As well as build a more inclusive STEM workforce. Hence the “science” part of the act.

The hope is that the CHIPS act will make the United States more of a player in the semiconductor space. Today we make 12 percent of the world’s semiconductors – we made 37 percent in the 1990s.

Also, the semiconductor industry is poised to become a $1 trillion industry by the end of the decade. So the US wants a piece of that.

And at the moment, that just means more machine sales for ASML.

ASML in 2022 sold 55 of their machines and are expecting to sell 60 machines in 2023 as well as improve on their most advanced commercially available machine, the NEX:3600D.

The NEX:3600D will boast being able to process 20% more wafers. At the same time ASML has to sell more DUV machines as that’s where the greatest competition exists and are at risk of losing market share.

At the same time ASML will be pushing out their newest and greatest machine the High Numerical Aperture EUV machine (High NA EUV).

But as I said before, they are already working on the next 30 year technology, who even can imagine what that will be like.

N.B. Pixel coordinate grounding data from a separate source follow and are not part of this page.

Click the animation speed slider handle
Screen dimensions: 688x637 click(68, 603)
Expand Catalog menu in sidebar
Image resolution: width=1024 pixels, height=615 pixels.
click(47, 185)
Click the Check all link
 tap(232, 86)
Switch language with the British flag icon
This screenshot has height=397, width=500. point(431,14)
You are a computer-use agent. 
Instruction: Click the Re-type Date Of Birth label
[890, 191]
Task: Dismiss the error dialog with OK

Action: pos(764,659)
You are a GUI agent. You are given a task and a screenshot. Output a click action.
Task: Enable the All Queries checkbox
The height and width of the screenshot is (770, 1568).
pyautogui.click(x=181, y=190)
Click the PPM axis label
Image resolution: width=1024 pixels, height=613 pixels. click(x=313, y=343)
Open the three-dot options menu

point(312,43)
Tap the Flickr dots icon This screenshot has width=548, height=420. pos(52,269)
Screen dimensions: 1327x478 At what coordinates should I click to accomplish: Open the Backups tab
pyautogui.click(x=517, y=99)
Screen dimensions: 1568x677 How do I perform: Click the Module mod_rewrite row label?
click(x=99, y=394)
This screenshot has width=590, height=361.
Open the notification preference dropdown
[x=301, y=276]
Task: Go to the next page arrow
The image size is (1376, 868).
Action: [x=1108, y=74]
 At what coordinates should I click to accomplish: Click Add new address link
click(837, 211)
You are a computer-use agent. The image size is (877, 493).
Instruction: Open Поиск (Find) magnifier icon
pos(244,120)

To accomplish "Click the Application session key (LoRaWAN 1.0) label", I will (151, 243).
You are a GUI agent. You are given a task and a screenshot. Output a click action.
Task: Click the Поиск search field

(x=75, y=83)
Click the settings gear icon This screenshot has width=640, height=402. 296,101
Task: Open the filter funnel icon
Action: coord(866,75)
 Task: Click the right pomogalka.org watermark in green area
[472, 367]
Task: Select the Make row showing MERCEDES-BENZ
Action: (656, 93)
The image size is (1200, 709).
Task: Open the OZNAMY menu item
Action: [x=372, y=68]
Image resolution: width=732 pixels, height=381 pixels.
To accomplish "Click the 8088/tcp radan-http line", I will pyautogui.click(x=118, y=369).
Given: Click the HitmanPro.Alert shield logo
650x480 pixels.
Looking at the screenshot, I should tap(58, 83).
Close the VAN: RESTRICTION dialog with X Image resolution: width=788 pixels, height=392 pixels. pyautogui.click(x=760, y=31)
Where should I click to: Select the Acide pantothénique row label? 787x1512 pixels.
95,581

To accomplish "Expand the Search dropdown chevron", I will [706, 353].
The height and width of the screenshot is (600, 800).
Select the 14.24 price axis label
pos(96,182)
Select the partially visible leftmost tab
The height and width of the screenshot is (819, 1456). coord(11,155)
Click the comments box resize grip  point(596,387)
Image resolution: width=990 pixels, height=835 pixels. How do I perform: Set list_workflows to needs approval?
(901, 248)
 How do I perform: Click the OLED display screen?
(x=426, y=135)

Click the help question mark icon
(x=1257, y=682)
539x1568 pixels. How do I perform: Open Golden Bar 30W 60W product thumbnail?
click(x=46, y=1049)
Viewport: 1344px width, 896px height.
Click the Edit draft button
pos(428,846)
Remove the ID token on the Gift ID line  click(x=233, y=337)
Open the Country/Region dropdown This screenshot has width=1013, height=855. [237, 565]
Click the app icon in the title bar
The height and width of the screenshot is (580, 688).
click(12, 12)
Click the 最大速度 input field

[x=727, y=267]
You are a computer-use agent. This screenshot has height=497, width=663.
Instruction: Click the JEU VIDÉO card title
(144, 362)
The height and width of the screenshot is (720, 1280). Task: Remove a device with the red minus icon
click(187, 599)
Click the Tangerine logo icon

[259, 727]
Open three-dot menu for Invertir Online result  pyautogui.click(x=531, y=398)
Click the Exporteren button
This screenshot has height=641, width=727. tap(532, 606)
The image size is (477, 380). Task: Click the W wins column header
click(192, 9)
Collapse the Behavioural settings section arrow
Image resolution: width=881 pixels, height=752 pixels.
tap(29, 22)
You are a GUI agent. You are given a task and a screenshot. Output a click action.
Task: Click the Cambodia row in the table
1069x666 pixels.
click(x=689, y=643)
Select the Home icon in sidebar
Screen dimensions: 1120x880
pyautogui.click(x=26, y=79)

ASML is a company in a race with Moore’s Law. I mean, they have no other competitors to race against.

Which is kinda interesting, it sorta makes Moore’s Law a self-fulfilling prophecy. Like the only reason we’re keeping up with Moore’s Law is so that we can keep up with Moore’s Law.

But hey if all that processing power makes it more possible for us to see to the edge of the universe and peer further inside the atom and cure all kids of diseases… I’d say it’s worth it.